-- START OF THE RECORDS --

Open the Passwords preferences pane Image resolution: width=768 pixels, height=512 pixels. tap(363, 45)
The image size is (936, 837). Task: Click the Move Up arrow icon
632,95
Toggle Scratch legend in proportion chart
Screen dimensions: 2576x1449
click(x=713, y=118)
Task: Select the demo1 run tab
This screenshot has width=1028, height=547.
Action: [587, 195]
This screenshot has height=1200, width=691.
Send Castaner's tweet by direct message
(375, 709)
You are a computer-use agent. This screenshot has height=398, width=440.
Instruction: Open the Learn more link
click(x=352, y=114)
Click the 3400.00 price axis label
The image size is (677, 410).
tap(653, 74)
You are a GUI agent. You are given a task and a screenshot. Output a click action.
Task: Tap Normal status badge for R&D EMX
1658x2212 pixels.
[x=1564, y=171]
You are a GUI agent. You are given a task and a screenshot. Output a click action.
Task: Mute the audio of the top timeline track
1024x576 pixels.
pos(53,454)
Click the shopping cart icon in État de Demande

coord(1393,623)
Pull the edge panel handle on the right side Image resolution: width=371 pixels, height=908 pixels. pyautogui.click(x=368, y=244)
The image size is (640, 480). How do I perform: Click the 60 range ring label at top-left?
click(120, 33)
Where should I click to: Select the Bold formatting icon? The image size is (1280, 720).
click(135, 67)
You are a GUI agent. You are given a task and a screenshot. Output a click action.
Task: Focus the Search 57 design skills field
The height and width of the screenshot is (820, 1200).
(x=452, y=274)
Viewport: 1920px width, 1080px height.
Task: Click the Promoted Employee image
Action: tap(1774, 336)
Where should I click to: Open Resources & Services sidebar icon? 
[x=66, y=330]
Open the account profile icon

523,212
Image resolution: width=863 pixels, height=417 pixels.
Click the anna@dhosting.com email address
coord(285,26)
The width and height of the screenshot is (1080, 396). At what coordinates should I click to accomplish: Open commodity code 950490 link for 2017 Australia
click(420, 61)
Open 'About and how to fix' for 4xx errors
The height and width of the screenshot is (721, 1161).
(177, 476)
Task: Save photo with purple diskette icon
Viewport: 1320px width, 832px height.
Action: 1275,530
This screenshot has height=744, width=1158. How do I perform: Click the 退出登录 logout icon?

-- END OF THE RECORDS --

§ **TO DO**
Copy every one of the records above, line for line, without changing anything.

§ **CORRECT RESPONSE**
Open the Passwords preferences pane Image resolution: width=768 pixels, height=512 pixels. tap(363, 45)
The image size is (936, 837). Task: Click the Move Up arrow icon
632,95
Toggle Scratch legend in proportion chart
Screen dimensions: 2576x1449
click(x=713, y=118)
Task: Select the demo1 run tab
This screenshot has width=1028, height=547.
Action: [587, 195]
This screenshot has height=1200, width=691.
Send Castaner's tweet by direct message
(375, 709)
You are a computer-use agent. This screenshot has height=398, width=440.
Instruction: Open the Learn more link
click(x=352, y=114)
Click the 3400.00 price axis label
The image size is (677, 410).
tap(653, 74)
You are a GUI agent. You are given a task and a screenshot. Output a click action.
Task: Tap Normal status badge for R&D EMX
1658x2212 pixels.
[x=1564, y=171]
You are a GUI agent. You are given a task and a screenshot. Output a click action.
Task: Mute the audio of the top timeline track
1024x576 pixels.
pos(53,454)
Click the shopping cart icon in État de Demande

coord(1393,623)
Pull the edge panel handle on the right side Image resolution: width=371 pixels, height=908 pixels. pyautogui.click(x=368, y=244)
The image size is (640, 480). How do I perform: Click the 60 range ring label at top-left?
click(120, 33)
Where should I click to: Select the Bold formatting icon? The image size is (1280, 720).
click(135, 67)
You are a GUI agent. You are given a task and a screenshot. Output a click action.
Task: Focus the Search 57 design skills field
The height and width of the screenshot is (820, 1200).
(x=452, y=274)
Viewport: 1920px width, 1080px height.
Task: Click the Promoted Employee image
Action: tap(1774, 336)
Where should I click to: Open Resources & Services sidebar icon? 
[x=66, y=330]
Open the account profile icon

523,212
Image resolution: width=863 pixels, height=417 pixels.
Click the anna@dhosting.com email address
coord(285,26)
The width and height of the screenshot is (1080, 396). At what coordinates should I click to accomplish: Open commodity code 950490 link for 2017 Australia
click(420, 61)
Open 'About and how to fix' for 4xx errors
The height and width of the screenshot is (721, 1161).
(177, 476)
Task: Save photo with purple diskette icon
Viewport: 1320px width, 832px height.
Action: 1275,530
This screenshot has height=744, width=1158. How do I perform: Click the 退出登录 logout icon?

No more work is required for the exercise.